Ele, com o seu ar mais paternalista da galáxia, já imerso no óleo da banheira, enquanto deixava outro robô lubrificar-lhe as partes, perguntou:
– Foi bom, o sexo, ontem? – ela anuiu com indiferença.
Ele desconfia, há algum tempo, que ela tem um caso traumático com um andróide ucraniano.

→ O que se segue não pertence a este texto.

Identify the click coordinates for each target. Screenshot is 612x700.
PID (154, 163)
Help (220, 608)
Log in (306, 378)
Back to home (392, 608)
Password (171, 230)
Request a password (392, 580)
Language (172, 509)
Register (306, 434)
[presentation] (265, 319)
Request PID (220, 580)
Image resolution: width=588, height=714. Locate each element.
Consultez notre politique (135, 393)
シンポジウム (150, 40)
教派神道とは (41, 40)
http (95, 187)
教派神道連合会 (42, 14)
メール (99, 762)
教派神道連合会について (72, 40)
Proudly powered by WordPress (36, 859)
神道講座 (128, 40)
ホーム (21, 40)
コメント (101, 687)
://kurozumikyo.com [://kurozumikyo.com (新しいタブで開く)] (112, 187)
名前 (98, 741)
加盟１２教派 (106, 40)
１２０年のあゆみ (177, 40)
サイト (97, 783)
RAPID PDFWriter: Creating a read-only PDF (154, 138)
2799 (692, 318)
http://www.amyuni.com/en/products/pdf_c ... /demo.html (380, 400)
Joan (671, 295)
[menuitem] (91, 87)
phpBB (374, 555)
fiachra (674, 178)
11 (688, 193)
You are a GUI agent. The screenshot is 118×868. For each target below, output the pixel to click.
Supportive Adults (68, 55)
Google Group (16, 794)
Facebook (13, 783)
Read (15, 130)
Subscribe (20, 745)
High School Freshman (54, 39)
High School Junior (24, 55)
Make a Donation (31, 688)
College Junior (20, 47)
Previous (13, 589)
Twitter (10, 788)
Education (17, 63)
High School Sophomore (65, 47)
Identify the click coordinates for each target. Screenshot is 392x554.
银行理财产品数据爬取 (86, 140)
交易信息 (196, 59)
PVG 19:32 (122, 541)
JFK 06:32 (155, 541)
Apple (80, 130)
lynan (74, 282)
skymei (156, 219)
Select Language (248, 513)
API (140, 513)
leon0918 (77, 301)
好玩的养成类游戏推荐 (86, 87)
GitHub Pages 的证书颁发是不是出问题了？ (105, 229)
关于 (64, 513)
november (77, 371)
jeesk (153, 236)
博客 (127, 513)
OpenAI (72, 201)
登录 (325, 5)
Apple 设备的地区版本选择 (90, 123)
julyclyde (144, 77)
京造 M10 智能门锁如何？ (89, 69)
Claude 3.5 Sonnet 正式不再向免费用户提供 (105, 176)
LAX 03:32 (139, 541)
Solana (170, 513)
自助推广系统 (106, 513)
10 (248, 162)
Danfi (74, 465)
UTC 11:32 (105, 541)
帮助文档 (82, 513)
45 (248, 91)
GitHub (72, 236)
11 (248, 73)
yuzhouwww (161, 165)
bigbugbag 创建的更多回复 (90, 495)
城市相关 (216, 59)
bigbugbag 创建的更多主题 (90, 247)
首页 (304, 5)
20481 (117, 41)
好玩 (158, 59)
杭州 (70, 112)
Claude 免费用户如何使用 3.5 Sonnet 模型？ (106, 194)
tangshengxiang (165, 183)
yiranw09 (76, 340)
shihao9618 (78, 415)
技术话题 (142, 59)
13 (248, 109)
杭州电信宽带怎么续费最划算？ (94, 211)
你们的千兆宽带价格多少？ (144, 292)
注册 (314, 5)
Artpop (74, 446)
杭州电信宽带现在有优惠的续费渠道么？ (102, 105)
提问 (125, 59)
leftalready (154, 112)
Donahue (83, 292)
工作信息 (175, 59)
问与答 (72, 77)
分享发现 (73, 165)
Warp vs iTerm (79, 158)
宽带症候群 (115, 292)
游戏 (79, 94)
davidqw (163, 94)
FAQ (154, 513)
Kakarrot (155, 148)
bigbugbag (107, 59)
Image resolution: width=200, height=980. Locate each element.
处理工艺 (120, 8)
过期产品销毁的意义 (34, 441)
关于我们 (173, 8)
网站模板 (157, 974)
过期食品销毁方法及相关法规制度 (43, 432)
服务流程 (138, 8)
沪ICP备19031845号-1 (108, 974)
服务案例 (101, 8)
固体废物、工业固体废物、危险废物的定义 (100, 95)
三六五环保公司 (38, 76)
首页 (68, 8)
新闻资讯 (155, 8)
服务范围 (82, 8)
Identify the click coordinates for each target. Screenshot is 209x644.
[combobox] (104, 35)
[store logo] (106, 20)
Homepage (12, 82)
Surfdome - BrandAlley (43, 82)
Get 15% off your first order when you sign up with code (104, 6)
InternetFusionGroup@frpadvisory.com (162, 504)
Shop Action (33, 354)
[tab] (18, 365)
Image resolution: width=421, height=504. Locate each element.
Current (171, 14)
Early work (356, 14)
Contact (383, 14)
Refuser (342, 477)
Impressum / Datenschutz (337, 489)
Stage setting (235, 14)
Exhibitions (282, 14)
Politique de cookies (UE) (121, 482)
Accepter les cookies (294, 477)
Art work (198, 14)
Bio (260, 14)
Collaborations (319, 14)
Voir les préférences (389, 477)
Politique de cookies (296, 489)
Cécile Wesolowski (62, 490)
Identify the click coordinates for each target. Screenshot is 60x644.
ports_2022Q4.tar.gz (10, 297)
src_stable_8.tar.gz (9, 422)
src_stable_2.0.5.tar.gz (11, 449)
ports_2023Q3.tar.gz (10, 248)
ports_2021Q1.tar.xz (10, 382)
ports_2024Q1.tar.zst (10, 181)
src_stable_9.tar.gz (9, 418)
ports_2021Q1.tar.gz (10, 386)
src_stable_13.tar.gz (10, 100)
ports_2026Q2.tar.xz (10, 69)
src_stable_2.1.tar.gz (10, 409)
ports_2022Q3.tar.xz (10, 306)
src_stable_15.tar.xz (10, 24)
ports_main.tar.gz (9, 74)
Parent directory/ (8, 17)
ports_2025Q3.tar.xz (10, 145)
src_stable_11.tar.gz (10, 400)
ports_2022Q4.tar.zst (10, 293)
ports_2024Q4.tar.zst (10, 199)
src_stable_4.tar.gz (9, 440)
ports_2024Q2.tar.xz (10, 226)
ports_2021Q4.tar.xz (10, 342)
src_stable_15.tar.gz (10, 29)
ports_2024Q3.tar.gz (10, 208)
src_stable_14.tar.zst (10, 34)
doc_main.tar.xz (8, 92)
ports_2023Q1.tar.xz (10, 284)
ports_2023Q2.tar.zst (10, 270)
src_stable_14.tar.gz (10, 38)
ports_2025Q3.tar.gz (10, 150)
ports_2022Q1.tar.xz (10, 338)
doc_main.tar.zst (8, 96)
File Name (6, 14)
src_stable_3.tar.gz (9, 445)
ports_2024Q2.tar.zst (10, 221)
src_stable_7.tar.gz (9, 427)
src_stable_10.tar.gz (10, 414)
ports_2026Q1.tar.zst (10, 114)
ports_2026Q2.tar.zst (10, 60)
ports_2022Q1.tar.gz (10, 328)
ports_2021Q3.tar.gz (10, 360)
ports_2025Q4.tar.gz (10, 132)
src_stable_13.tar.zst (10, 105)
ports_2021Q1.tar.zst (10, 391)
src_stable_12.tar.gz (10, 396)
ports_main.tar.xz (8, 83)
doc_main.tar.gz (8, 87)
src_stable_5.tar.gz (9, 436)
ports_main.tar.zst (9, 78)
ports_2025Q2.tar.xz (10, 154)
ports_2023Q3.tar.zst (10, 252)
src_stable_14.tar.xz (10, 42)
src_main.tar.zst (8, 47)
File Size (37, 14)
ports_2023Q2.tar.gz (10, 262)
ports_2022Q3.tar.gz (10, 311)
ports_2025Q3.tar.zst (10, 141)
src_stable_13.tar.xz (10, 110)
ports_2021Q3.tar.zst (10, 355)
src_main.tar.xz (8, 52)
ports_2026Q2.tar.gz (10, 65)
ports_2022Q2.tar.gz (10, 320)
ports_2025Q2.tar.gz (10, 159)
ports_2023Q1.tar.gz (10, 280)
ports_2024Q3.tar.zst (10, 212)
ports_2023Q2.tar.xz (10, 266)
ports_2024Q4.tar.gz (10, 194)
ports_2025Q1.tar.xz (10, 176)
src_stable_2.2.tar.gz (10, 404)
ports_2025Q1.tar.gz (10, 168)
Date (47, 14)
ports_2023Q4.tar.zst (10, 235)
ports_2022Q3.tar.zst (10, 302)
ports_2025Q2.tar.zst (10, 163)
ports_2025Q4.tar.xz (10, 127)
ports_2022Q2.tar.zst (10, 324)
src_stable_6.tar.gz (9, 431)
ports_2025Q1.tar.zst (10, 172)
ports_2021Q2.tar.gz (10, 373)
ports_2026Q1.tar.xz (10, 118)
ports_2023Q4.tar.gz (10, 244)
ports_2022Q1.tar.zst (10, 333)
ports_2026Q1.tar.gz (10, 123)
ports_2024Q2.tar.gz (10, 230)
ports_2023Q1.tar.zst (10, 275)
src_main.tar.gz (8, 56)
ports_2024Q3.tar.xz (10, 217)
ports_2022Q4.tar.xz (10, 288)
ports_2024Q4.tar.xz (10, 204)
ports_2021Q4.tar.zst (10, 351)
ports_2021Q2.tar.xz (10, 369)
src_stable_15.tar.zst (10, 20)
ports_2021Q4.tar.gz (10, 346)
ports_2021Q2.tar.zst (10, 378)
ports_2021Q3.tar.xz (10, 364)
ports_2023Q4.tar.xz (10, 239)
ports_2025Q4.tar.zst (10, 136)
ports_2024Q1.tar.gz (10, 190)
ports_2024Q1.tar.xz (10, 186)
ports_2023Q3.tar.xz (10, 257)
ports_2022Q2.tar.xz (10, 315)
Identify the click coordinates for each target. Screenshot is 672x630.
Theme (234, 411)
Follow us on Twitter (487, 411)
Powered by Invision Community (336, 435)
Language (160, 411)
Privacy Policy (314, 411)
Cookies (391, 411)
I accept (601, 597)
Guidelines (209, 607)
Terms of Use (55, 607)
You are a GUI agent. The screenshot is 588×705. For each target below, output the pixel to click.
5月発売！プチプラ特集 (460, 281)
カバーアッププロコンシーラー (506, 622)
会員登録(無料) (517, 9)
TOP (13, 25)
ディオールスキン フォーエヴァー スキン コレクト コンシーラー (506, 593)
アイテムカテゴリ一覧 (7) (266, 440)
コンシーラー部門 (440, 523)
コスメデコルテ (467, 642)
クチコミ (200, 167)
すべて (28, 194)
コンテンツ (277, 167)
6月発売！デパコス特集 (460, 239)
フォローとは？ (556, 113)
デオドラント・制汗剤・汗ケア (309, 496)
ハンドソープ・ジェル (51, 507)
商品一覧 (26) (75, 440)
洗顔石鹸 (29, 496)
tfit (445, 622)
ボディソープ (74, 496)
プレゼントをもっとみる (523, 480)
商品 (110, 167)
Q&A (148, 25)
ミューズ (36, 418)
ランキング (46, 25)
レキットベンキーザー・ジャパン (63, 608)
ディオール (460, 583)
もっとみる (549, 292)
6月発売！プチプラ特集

Não tardaram a separar-se. Ele seguiu a caminho de mais um dia de labor numa fábrica de chipes e ela caminhou até uma cinemateca próxima de casa, onde desempenha trabalho de recuperação e catalogação de filmes indianos "hard-core" do século XX. Uma actividade cultural assim, a modos muito "kitsch". É um trabalho visual árduo e, naturalmente, cansativo, não obstante aqueles olhos grandes e doces que Saturno, um dia, lhe há-de comer.
(*) Ave pré-histórica das Ilhas Maurício.
(**) Seres hermafroditas com três pernas, quatro mamas, duas vaginas e um pénis assoberbante atrás das costas; e detestam que lhes chamem venusianas. Manias!